• [WORK TO DO]: Arrange the part of the material that opens with the line containing "Given: Toggle Create" and closes with the line containing "tap(271, 208)" as a Markdown table with the columns Row and Line, numbering each line and skipping blank ones. Leave the pictures out of the answer.

• [GIVEN RECORDS]:
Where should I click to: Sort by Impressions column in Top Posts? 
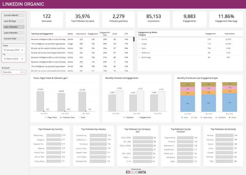[81, 34]
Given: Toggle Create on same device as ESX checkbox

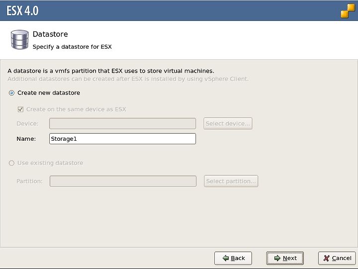Looking at the screenshot, I should point(20,109).
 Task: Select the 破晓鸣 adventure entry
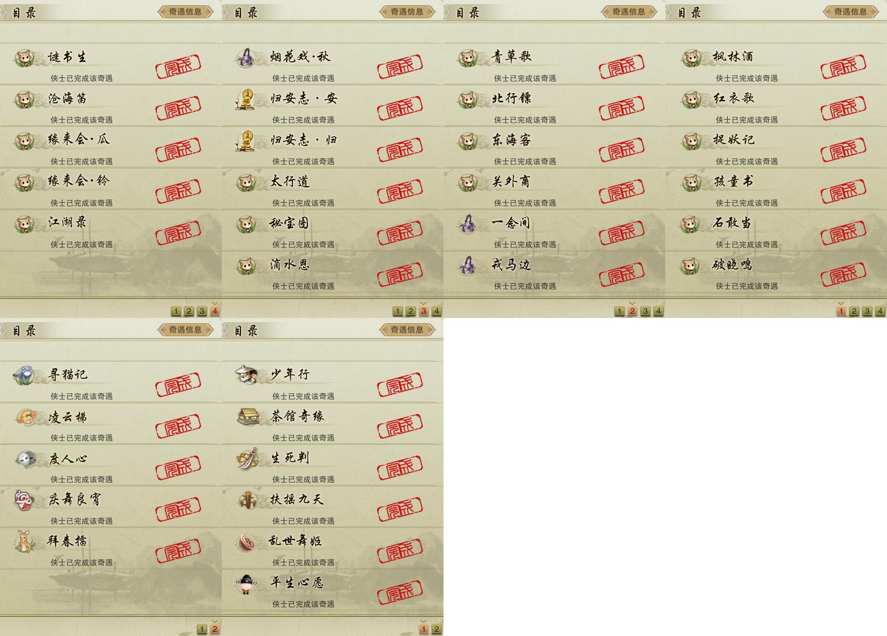click(776, 272)
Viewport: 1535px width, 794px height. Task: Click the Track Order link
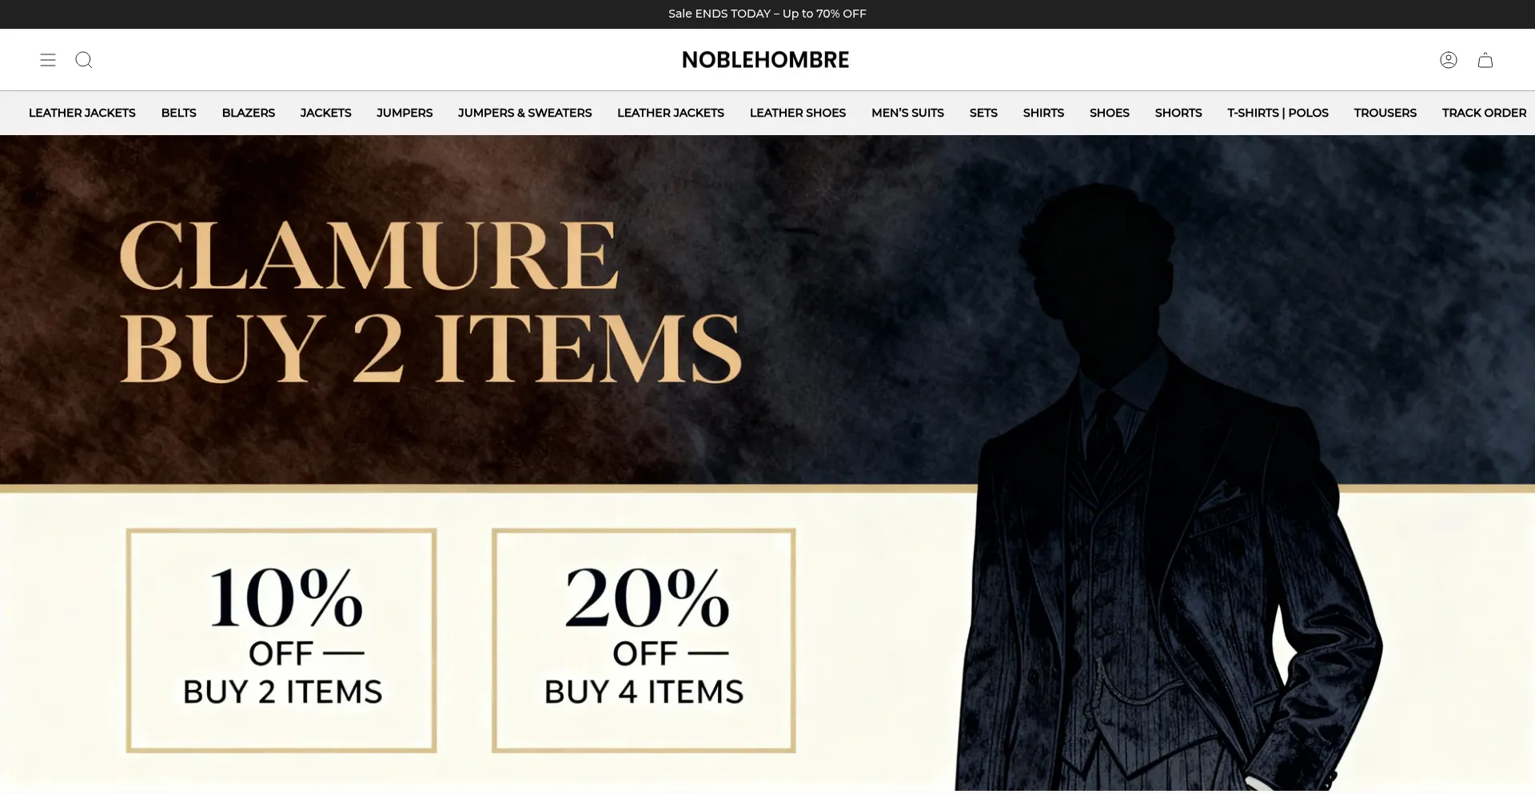pos(1484,113)
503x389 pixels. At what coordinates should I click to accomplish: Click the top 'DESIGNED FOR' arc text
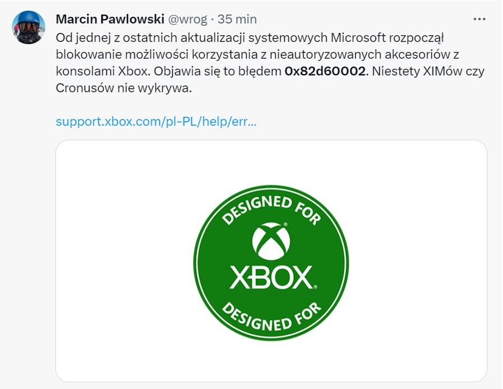tap(271, 208)
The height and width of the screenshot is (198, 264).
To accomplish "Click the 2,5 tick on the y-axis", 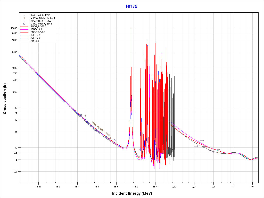I will 15,172.
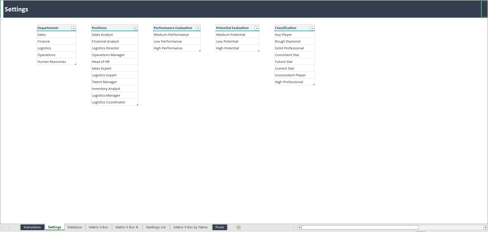
Task: Select the Human Resources department cell
Action: coord(52,62)
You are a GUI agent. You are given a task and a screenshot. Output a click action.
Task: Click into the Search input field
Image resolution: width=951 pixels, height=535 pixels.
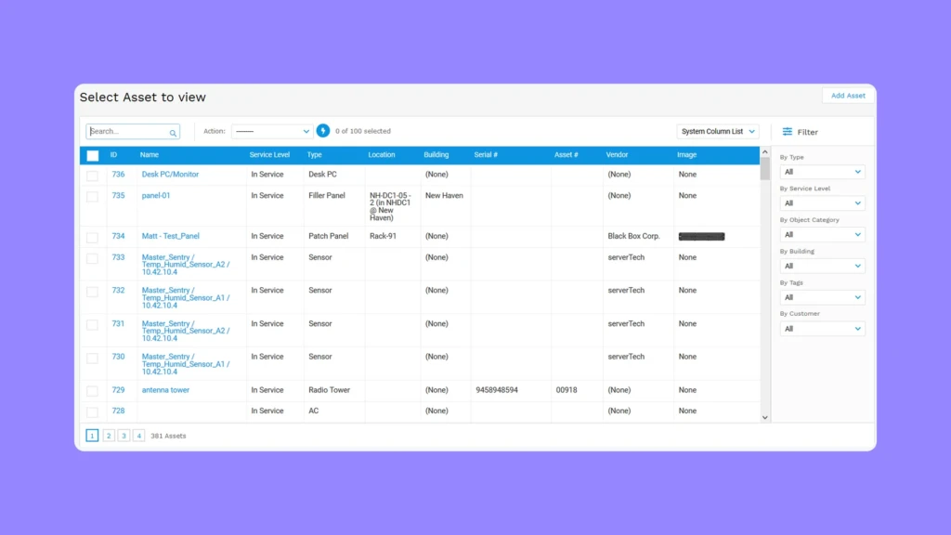(x=127, y=132)
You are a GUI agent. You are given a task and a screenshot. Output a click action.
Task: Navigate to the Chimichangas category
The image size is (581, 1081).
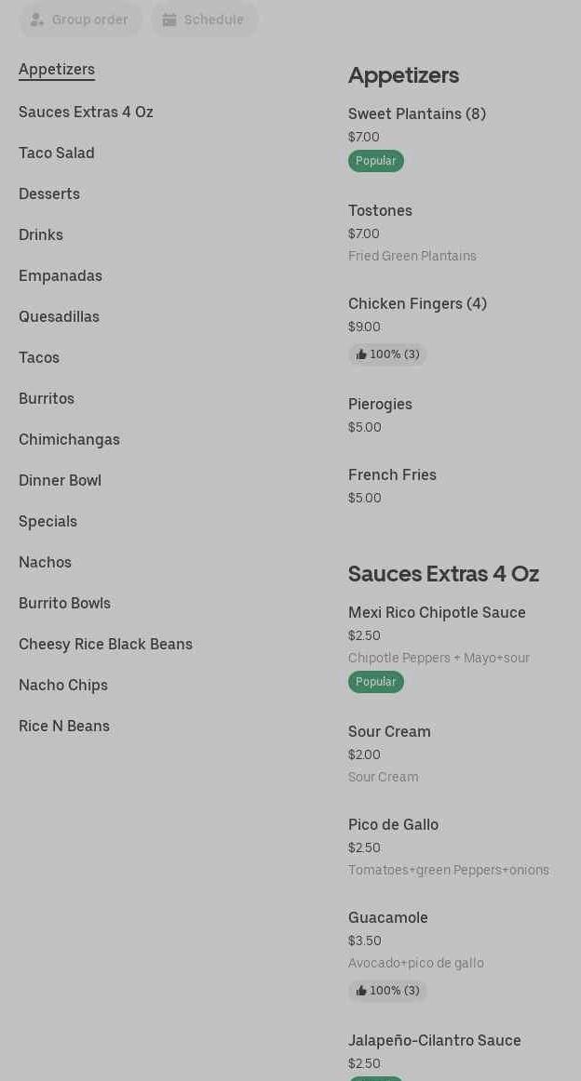point(69,440)
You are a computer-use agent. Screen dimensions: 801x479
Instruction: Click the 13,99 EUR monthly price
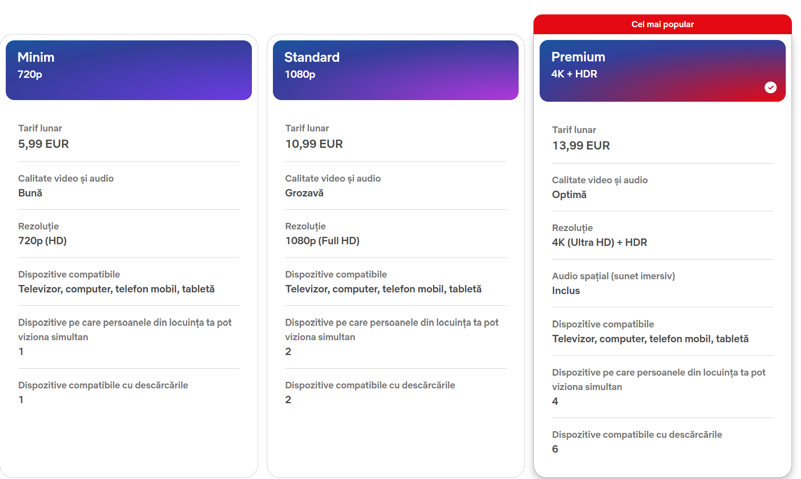tap(581, 145)
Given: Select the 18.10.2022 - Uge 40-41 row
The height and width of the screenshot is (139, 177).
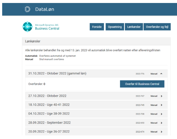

• [ANSWER TO THIS TASK]:
| Row | Line |
|---|---|
| 1 | Given: Toggle Create on same device as ESX checkbox |
| 2 | Looking at the screenshot, I should point(20,109). |
| 3 |  Task: Select the 破晓鸣 adventure entry |
| 4 | click(776, 272) |
| 5 | Viewport: 1535px width, 794px height. Task: Click the Track Order link |
| 6 | pos(1484,113) |
| 7 | 503x389 pixels. At what coordinates should I click to accomplish: Click the top 'DESIGNED FOR' arc text |
| 8 | tap(271, 208) |